There are a thousand reasons why people vote for demagogues and populists. In the recent US election, the economy was identified as one of those reasons, with inflation and consumer price increases being mentioned. Many voters also talked about the need for “authenticity”, that they prefer politicians that “tell it like it is”.
Today’s useful idea is not economic neoliberalism (the notion that market fundamentalism can fix everything), but an associated idea; neoliberal deceit.
Broadly, the promise of neoliberal free-market driven societies was that privatisation, deregulated efficiency and endless competition would make lives better. Neoliberalism was presented as a natural law, that There Is No Alternative.

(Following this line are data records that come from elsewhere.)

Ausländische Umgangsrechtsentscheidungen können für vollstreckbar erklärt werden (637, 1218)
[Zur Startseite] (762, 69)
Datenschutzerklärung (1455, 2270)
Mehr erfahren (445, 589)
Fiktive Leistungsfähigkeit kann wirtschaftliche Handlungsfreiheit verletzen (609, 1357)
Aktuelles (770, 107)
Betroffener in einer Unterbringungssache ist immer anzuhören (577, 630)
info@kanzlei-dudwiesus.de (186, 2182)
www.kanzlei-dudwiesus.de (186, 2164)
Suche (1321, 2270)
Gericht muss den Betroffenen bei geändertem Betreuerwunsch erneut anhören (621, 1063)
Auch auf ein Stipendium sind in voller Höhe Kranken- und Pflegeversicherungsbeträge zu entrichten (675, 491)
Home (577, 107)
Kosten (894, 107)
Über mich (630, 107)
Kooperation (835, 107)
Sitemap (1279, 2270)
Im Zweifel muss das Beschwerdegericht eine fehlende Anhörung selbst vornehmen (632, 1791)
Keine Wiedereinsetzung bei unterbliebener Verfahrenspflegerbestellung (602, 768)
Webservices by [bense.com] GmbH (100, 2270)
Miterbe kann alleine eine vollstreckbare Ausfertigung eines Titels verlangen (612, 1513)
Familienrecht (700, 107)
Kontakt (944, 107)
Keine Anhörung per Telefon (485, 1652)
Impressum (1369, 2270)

Forty-plus years into this free market experiment, the social contract has been broken, the world is on fire, water is poisoned and it’s common for CEOs to make nearly 200 times their typical worker. Unleashing the market and being “competitive” was held up as vital and energetic, instead it looks like the “free market” is a sclerotic scam, being used to distract and exhaust voters, protect vested interests and maintain oligarchy. Socialism for the rich, capitalism for the poor.
As David Graeber put it: “politically, there is no better way to ensure people are not politically active or aware than to have them working, commuting to work, or preparing for work every moment of the day. Sacrificing so many of one’s waking hours to the gods of productivity ensures no one has access to outside perspectives that would enable them to notice – for instance – that organizing life this way ultimately decreases productivity. As a result of this neoliberal obsession with stamping out alternative perspectives, since the financial collapse of 2008, we have been left in the bizarre situation where its plain to everyone that capitalism doesn’t work, but it’s almost impossible for anyone to imagine anything else. The war against the imagination is the only one the capitalists have actually managed to win”.

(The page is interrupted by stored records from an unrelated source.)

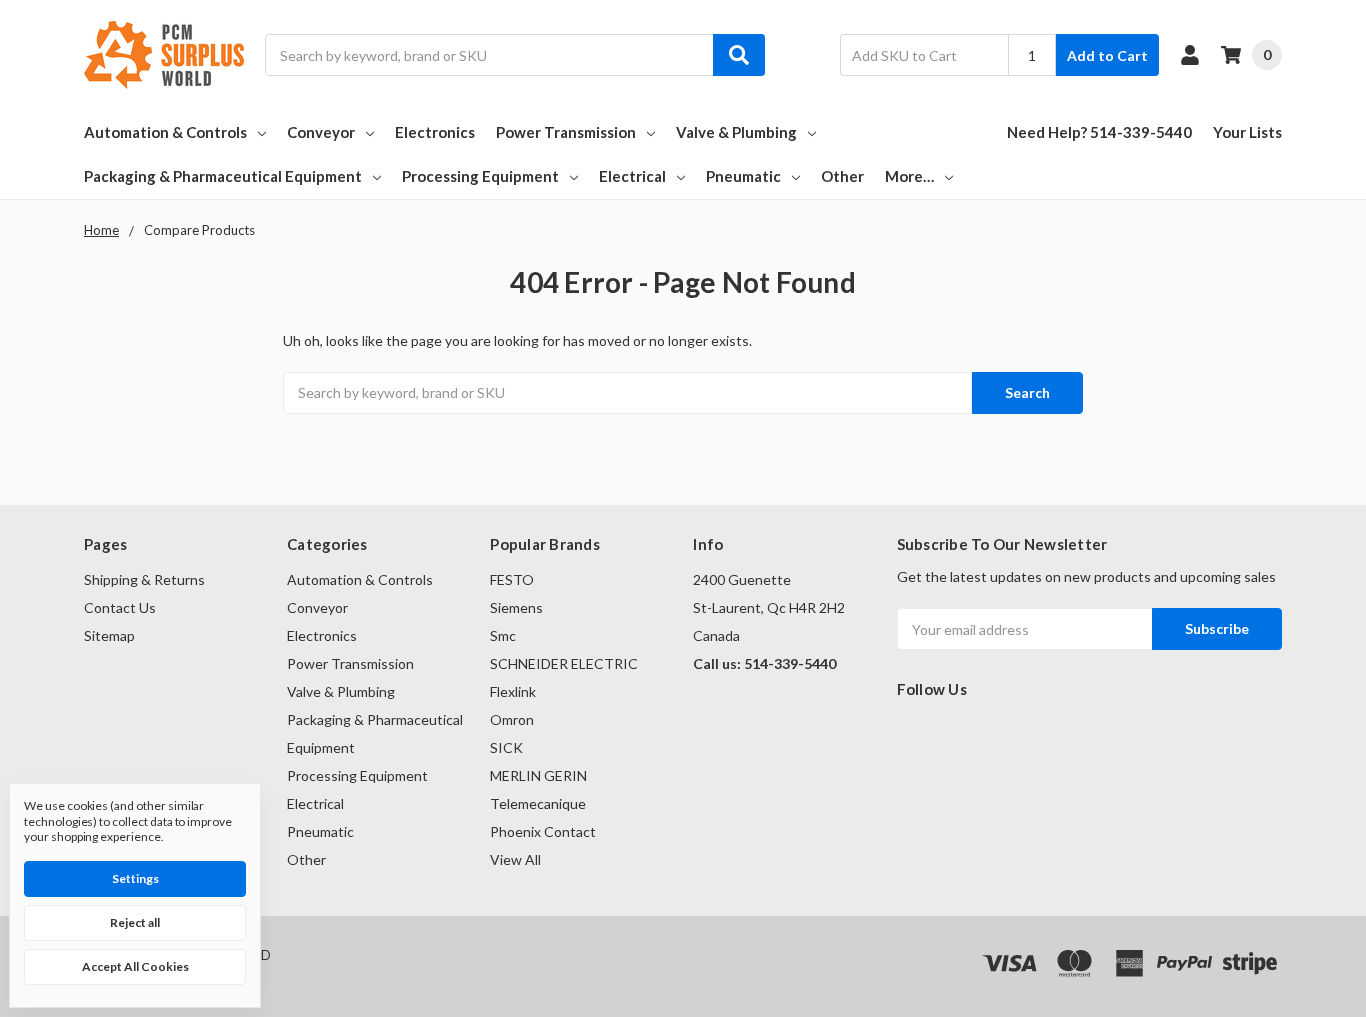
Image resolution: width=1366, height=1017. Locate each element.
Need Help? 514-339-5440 (1099, 132)
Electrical (632, 176)
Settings (135, 878)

Despite books that may help with critical thinking being banned, many voters know something’s wrong. They may not be able to articulate exactly what is rotten, but they can see that billionaires are shooting rockets into space rather than paying their employees enough to cover the rent.
Falling living standards cause immense stress, living inside an ongoing unspoken con, that your elected officials won’t talk about, or even identify, exacerbates that stress.
The neoliberal deceit is the unwillingness of mainstream technocratic, “sensible” politicians to address market fundamentalism.
Until they do, the demagogues and dangerous populists’ simplistic solutions to complicated problems will remain attractive.